Work required
Write the next part of the forum thread about seminaries on iTunes U, picking up right after its final line.

Selected extract
# Seminaries that are currently on iTunes U



## Tim (Mar 27, 2009)

Here are the seminaries that are currently on iTunes U:

Covenant Theological Seminary
Dallas Theological Seminary
Fuller Theological Seminary
Reformed Theological Seminary
Southwestern Baptist Theological Seminary


----------



## Marrow Man (Mar 27, 2009)

Tim, does Covenant offer any classes on ITunes that are not part of the downloadable mp3s from their website?


----------



## cbryant (Mar 27, 2009)

Also, Concordia Seminary in St. Louis, MO.

Vanderbilt University has a divinity school that has lectures posted and Bethel University has two courses listed from their seminary.


----------



## Marrow Man (Mar 27, 2009)

cbryant said:


> Vanderbilt University has a divinity school that has lectures posted ...



Well, that's a scary thought!


----------



## Whitefield (Mar 27, 2009)

Marrow Man said:


> cbryant said:
> 
> 
> > Vanderbilt University has a divinity school that has lectures posted ...
> ...



But still it might be good to view their material. As Sun Tzu wrote in _The Art of War:_



> III. 18. Hence the saying: If you know the enemy and know yourself, you need not fear the result of a hundred battles. If you know yourself but not the enemy, for every victory gained you will also suffer a defeat. If you know neither the enemy nor yourself, you will succumb in every battle.


----------



## ReformedChapin (Mar 27, 2009)

Dataset excerpt
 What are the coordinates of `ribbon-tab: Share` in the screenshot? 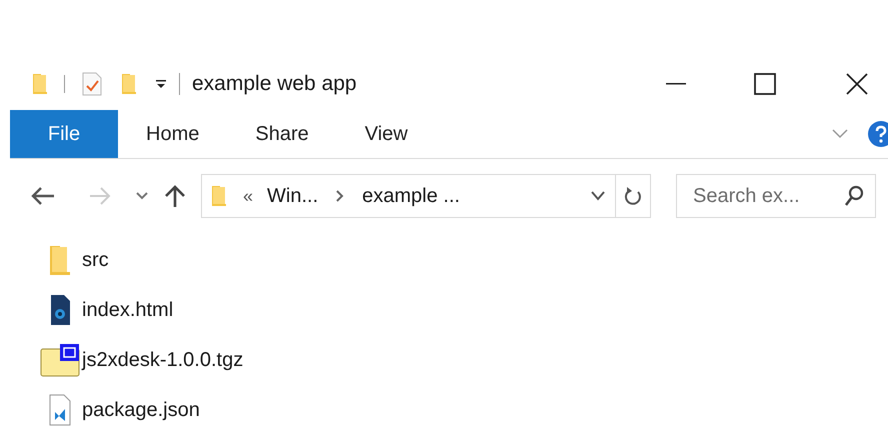 It's located at (282, 134).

Reply to the task
pfft..links would be helpful even if I have most of those already


----------



## PresbyDane (Mar 27, 2009)




----------



## shackleton (Mar 28, 2009)

cbryant said:


> Also, Concordia Seminary in St. Louis, MO.
> 
> Vanderbilt University has a divinity school that has lectures posted and Bethel University has two courses listed from their seminary.



Concordia has an entire Greek and Hebrew class on i tunes.


----------



## Edward (Mar 28, 2009)

Third Millennium Ministries and Covenant offer MP3s. 3rd Mil also offers some good books.

Worldwide Classroom

IIIM Reformed Seminary

Third Millennium Ministries


----------



## Tim (Mar 30, 2009)

shackleton said:


> cbryant said:
> 
> 
> > Also, Concordia Seminary in St. Louis, MO.
> ...



Thanks for this on Concordia. I missed that one earlier. I looked at the Greek and Hebrew classes and they seem to be more comprehensive to the Greek class from Dallas Theological Seminary.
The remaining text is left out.